A Novel Approach for In Vitro Testing and Hazard Evaluation of Nanoformulated RyR2-Targeting siRNA Drugs Using Human PBMCs.

Abstract

Nucleic acid (NA)-based drugs are promising therapeutics agents. Beyond efficacy, addressing safety concerns-particularly those specific to this class of drugs-is crucial. Here, we propose an in vitro approach to screen for potential adverse off-target effects of NA-based drugs. Human peripheral blood mononuclear cells (PBMCs), purified from buffy coats of healthy donors, were used to investigate the ability of NA-drugs to trigger toxicity pathways and inappropriate immune stimulation. PBMCs were selected for their ability to represent potential human responses, given their likelihood of interacting with administered drugs. As proof of concept, a small interfering RNA (siRNA) targeting Ryanodine Receptor mRNA (RyR2) identified by the Italian National Center for Gene Therapy and Drugs based on RNA Technology as a potential therapeutic target for dominant catecholaminergic polymorphic ventricular tachycardia, was selected. This compound and its scramble were formulated within a calcium phosphate nanoparticle-based delivery system. Positive controls for four toxicity pathways were identified through literature review, each associated with a specific type of cellular stress: oxidative stress (tert-butyl hydroperoxide), mitochondrial stress (rotenone), endoplasmic reticulum stress (thapsigargin), and autophagy (rapamycin).

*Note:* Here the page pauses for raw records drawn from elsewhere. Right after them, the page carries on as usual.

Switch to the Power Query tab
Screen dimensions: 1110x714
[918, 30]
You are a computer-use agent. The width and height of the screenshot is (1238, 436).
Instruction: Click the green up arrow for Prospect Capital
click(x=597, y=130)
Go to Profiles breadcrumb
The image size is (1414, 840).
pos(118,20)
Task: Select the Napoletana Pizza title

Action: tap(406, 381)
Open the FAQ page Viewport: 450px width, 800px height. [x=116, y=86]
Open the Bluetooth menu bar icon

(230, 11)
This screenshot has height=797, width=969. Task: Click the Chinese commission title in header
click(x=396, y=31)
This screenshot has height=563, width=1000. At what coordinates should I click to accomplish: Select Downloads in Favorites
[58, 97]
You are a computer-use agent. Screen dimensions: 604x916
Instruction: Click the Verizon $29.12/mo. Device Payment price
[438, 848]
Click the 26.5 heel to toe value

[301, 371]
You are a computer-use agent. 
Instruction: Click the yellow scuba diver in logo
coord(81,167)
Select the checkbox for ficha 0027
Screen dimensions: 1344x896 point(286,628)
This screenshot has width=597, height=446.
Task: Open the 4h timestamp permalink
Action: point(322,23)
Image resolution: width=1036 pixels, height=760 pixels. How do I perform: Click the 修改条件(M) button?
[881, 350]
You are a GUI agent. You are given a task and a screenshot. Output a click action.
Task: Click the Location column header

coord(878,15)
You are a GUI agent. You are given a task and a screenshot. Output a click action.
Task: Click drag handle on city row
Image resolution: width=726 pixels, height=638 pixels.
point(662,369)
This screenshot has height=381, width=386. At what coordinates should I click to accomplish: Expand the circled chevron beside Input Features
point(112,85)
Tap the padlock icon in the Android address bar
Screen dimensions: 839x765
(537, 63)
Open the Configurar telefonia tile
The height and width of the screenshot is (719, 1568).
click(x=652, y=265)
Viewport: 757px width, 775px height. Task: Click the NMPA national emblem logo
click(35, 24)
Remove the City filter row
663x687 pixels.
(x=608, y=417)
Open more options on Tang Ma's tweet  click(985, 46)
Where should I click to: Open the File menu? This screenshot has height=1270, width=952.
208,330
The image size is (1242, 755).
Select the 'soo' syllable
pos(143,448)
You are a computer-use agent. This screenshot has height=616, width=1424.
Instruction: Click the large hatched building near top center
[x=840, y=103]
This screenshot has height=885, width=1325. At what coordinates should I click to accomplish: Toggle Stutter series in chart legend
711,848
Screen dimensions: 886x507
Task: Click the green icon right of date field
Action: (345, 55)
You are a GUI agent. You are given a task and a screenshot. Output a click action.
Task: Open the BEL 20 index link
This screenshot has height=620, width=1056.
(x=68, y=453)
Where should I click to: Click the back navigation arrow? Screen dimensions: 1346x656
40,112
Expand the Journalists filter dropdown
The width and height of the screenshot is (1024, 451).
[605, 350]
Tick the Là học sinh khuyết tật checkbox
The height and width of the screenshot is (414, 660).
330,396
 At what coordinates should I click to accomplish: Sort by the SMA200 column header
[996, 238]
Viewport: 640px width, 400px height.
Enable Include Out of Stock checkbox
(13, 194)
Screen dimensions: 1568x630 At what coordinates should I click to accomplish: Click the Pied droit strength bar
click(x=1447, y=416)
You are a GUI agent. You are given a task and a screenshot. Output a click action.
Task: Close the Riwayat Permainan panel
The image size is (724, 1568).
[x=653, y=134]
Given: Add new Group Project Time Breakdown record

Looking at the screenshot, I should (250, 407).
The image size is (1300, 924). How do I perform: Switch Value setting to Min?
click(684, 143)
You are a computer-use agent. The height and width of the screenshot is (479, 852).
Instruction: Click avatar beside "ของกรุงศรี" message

These controls were used to define specific mRNA signatures triggered in PBMCs, which were subsequently used as indicators of off-target effects. To assess immune activation, the release of pro-inflammatory cytokines (interleukin-6, interleukin-8, tumor necrosis factor-α, and interferon-γ) was measured 24 h after exposure. The proposed approach provides a rapid and effective screening method for identifying potential unintended effects in a relevant human model, which also allows to address gender effects and variability in responses.